**Task statement**
Only the lines from the one with "Select the Imprimir em objetos recipe label" through the end of the data below belong in the answer, restated word for word, pictures excluded.

===============

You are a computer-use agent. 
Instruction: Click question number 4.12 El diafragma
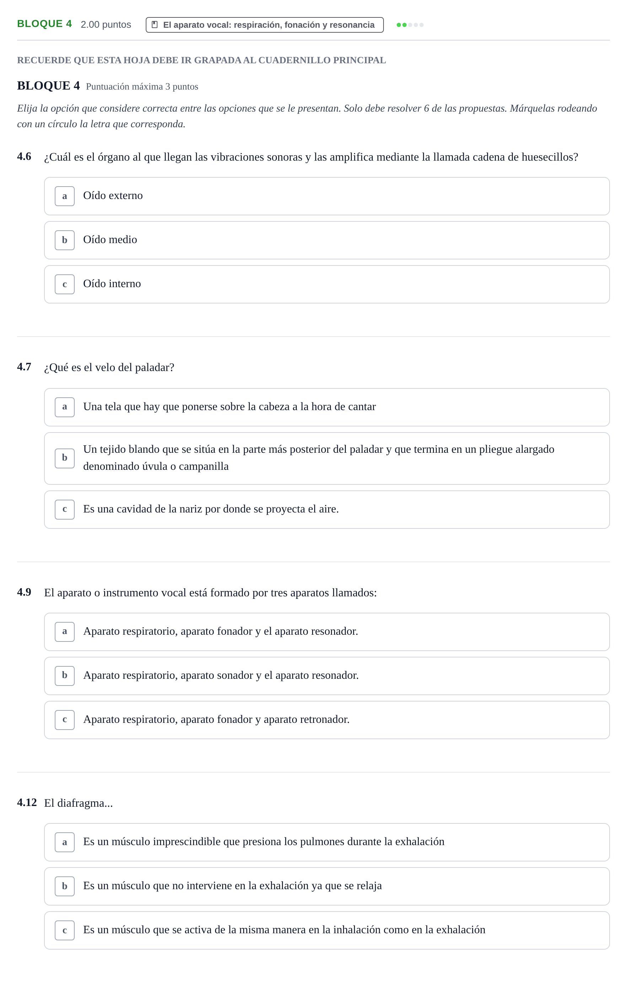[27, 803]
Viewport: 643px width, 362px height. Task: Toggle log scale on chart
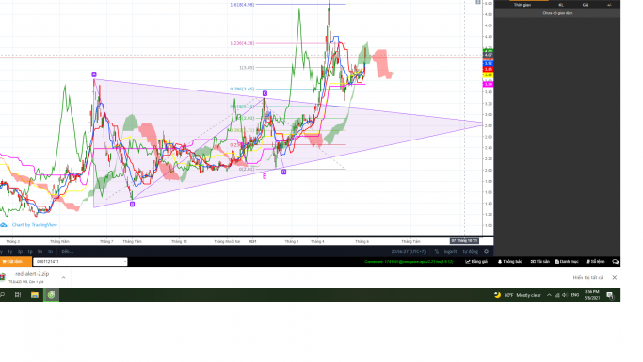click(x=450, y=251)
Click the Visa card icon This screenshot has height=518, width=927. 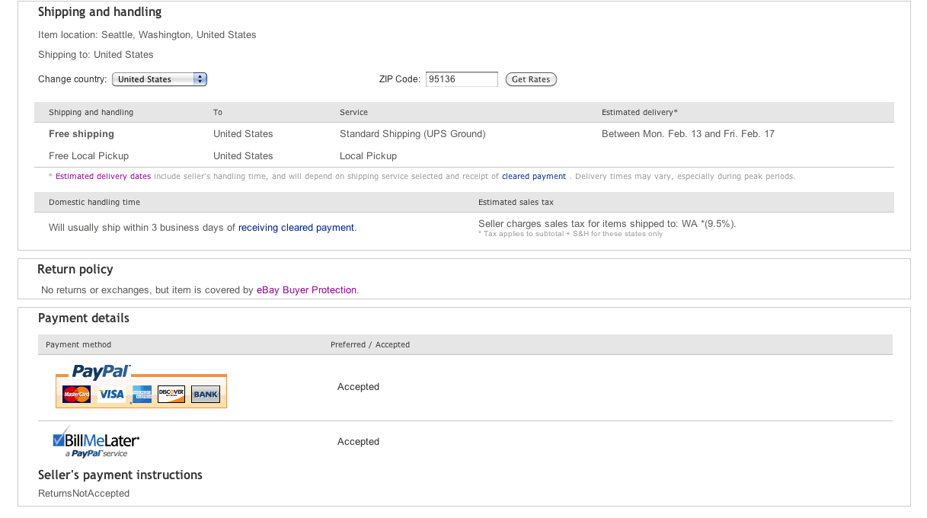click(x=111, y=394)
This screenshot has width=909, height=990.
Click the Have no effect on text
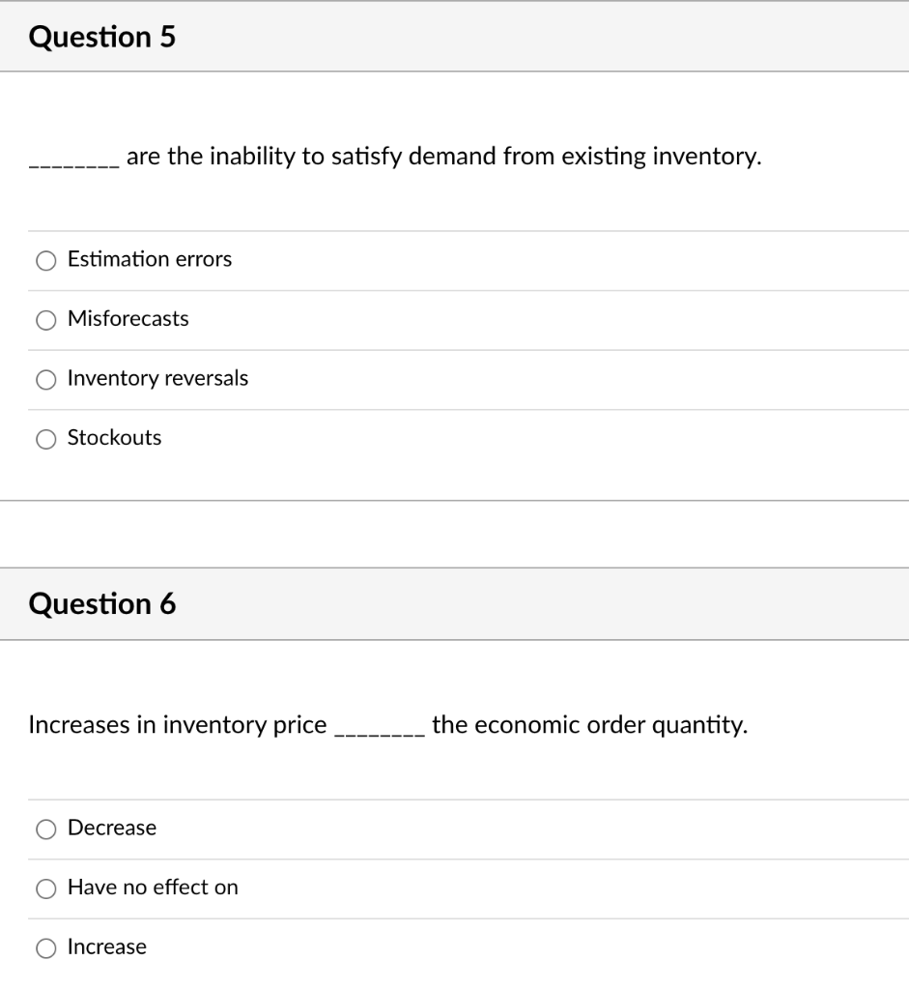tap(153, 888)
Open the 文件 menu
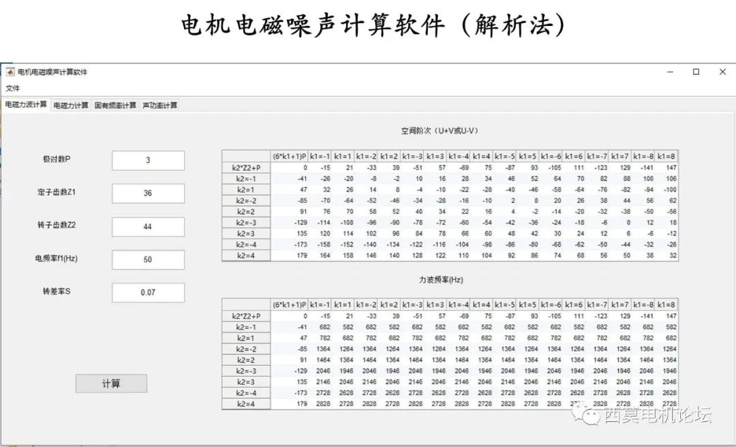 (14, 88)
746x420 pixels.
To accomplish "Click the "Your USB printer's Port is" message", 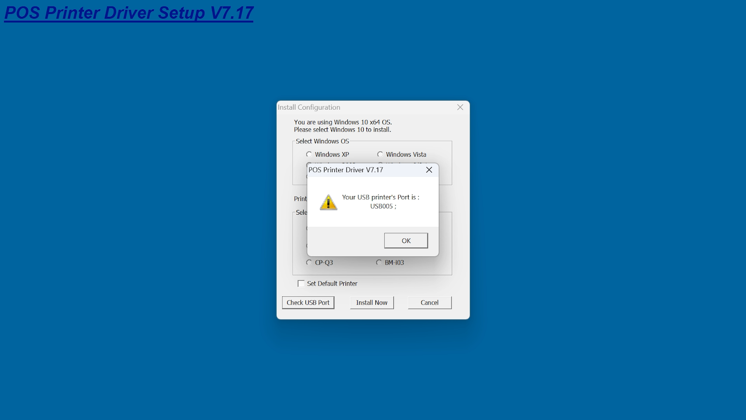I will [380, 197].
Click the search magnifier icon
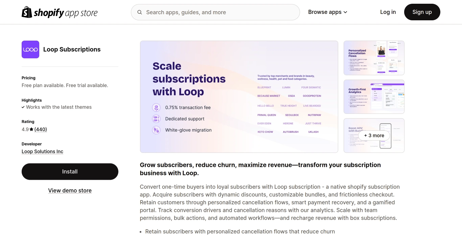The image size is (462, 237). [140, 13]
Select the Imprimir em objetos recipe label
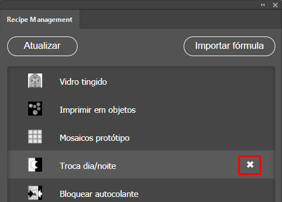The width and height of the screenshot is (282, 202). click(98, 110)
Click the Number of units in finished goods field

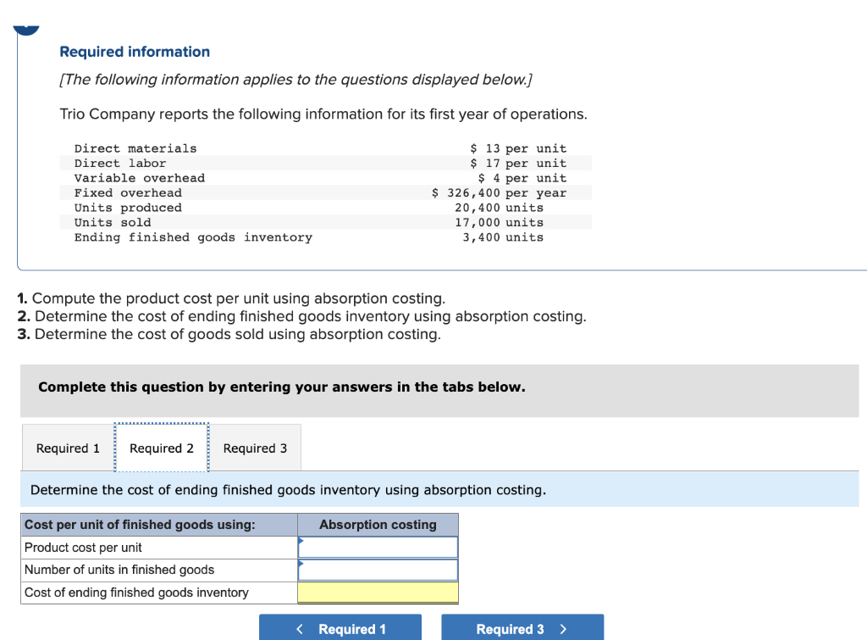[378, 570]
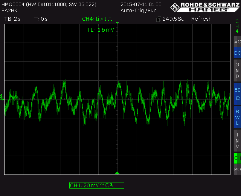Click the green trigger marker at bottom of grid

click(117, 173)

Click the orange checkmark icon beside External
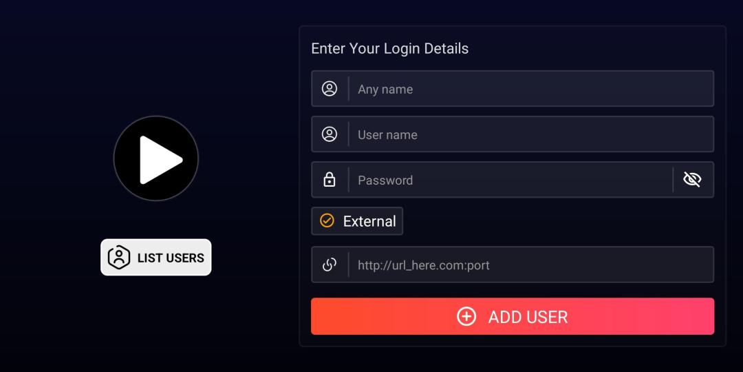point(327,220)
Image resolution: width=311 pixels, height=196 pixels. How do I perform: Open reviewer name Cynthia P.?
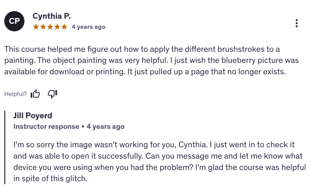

===============

**Solution to this task**
Select the Imprimir em objetos recipe label
The width and height of the screenshot is (282, 202). click(98, 110)
Click the Number of units in finished goods field

[378, 570]
Click the green trigger marker at bottom of grid

click(117, 173)

Click the orange checkmark icon beside External
point(327,220)
Image resolution: width=311 pixels, height=196 pixels. How do I perform: Open reviewer name Cynthia P.?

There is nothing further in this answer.